=== Provided text ===

Majorna is a residential area in Gothenburg, Sweden. It is a part of the borough Majorna-Linné. It is located west of the city just outside the city centre, with Göta älv in the north, Masthugget and Slottsskogen in the east, Högsbo in the south and Älvsborg in the west.

== History ==
Majorna is an old area, originating from the times of the Älvsborg fortress before the foundation of Gothenburg in 1621. After the foundation of the city of Gothenburg, Majorna housed wharfs and other harbour-related business. It became a part of the city in 1868, prior to this it had been owned by the city's police authority, but it belonged to Örgryte parish. After including Majorna in Gothenburg, the population of the city exceeded 50,000.

In the beginning of the 1900s, Majorna got its first tram line. It went over a hill known as Stigbergsliden, continued along Karl Johansgatan, all the way to the end station at Slottskogsgatan. This meant that the population of Majorna became less isolated, they could now take the tram to work in the factories in Gamlestaden, and later at SKF.

== Architecture ==
The buildings significant to Majorna are the three storey buildings where the first storey is built in stone and the topmost two are built of wood, called Landshövdingehus. They were frequently built in Gothenburg during the late 1800s and early 1900s. In Majorna they represent a flat, urban neighborhood, with tree lined avenues, courtyards, small shops in the ground floor of the buildings, and details that testify of the fine craftsmanship put into the bay windows, brick arches and the forged steel railings. A large number of the buildings still remains, but in some areas they have been replaced by newer constructions. The upper parts of the hills in Gothenburg were not built-up, with the exception for some shacks, until the mid 20th century; there are mostly buildings from the 1960s and 1970s, some of them in a Functionalistic style.

=== Recorded data ===

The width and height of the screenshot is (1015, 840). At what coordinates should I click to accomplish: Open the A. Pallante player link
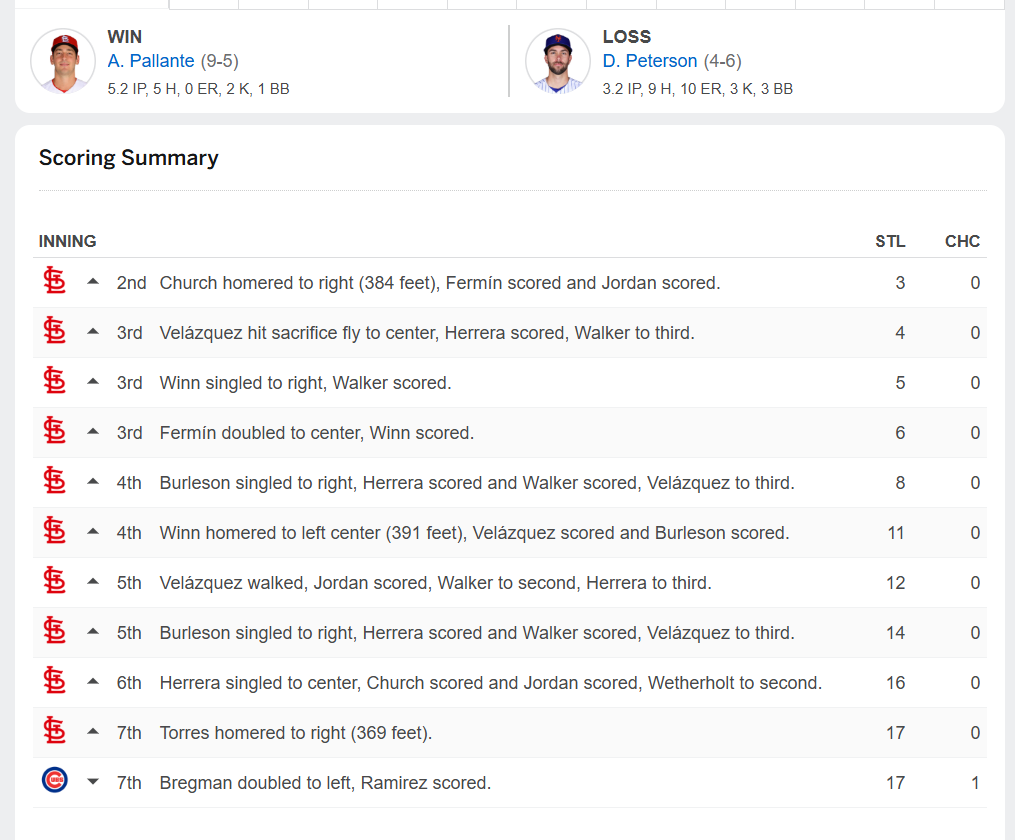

===

Set of tasks -
a: Using the text on Majorna, answer each question below on its own line, marked as shown.
(i) In what year did Majorna become part of the city of Gothenburg?
(ii) At which end station did Majorna's first tram line terminate?
(iii) What name is given to the three-storey buildings with a stone first storey and two wooden upper storeys?
b: Reproduce verbatim the passage of the Majorna text that opens with the words containing "In the beginning" and closes with "later at SKF.".
c: Resume the text on Majorna after its final sentence, continuing in the same encyclopedic manner.

Response list -
a:
(i) 1868
(ii) Slottskogsgatan
(iii) Landshövdingehus

b:
In the beginning of the 1900s, Majorna got its first tram line. It went over a hill known as Stigbergsliden, continued along Karl Johansgatan, all the way to the end station at Slottskogsgatan. This meant that the population of Majorna became less isolated, they could now take the tram to work in the factories in Gamlestaden, and later at SKF.

c:
== Population ==
Majorna has traditionally been a typical working class area, with a population of industrial workers and dockers. According to Agnes Arpi, the area still has a strong working-class identity. She claims that the working class heritage has characterized how the people living in Majorna see themselves, and that people considering themselves as radical and politically aware with an Alternative lifestyle, has moved there over the years because of this. This statement is supported by the results in the 2010 Swedish election. In the electoral area of Mariaplan (1 of the 13 in Majorna) 25.3 percent of the votes went to the Green Party, 23.9 to the Left Party and 18.6 to the Social Democratic Party. The Moderate Party only received 15.1 percent of the votes (compared to the country average of 30.1). The numbers are more or less the same in the whole of Majorna.

Majorna is one of the areas of Gothenburg that has been described as undergoing gentrification, at least symbolically.